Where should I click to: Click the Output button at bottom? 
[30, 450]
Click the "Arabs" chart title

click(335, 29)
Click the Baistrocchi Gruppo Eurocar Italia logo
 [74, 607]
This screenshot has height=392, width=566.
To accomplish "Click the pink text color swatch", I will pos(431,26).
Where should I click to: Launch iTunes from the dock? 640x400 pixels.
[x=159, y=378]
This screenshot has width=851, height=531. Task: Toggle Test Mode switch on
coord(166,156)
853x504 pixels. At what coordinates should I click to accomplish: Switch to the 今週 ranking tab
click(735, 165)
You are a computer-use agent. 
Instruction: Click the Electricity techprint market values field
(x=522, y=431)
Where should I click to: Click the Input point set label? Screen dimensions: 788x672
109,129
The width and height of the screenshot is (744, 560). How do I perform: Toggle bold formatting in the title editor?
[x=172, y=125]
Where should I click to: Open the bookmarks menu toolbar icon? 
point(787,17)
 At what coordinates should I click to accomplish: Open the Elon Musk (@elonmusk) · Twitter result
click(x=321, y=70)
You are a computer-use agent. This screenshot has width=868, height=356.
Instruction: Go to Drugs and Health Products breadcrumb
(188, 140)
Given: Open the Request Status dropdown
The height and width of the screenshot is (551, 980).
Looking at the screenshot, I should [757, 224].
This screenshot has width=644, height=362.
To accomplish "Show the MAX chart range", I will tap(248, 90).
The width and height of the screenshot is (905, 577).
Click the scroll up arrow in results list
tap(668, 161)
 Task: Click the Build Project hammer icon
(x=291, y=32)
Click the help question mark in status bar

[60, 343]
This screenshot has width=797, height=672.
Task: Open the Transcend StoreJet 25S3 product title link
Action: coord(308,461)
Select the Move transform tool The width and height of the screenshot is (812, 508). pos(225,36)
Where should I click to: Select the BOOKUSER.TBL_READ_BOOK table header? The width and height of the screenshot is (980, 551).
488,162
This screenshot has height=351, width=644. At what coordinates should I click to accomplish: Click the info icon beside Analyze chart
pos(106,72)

============

_What the task requires_
Only the lines from the one containing "You are a computer-use agent. This" through the last line of the material should be returned, each one exactly as written.

_Answer_
You are a computer-use agent. This screenshot has width=868, height=356.
Instruction: Go to Drugs and Health Products breadcrumb
(188, 140)
Given: Open the Request Status dropdown
The height and width of the screenshot is (551, 980).
Looking at the screenshot, I should [757, 224].
This screenshot has width=644, height=362.
To accomplish "Show the MAX chart range", I will tap(248, 90).
The width and height of the screenshot is (905, 577).
Click the scroll up arrow in results list
tap(668, 161)
 Task: Click the Build Project hammer icon
(x=291, y=32)
Click the help question mark in status bar

[60, 343]
This screenshot has width=797, height=672.
Task: Open the Transcend StoreJet 25S3 product title link
Action: coord(308,461)
Select the Move transform tool The width and height of the screenshot is (812, 508). pos(225,36)
Where should I click to: Select the BOOKUSER.TBL_READ_BOOK table header? The width and height of the screenshot is (980, 551).
488,162
This screenshot has height=351, width=644. At what coordinates should I click to accomplish: Click the info icon beside Analyze chart
pos(106,72)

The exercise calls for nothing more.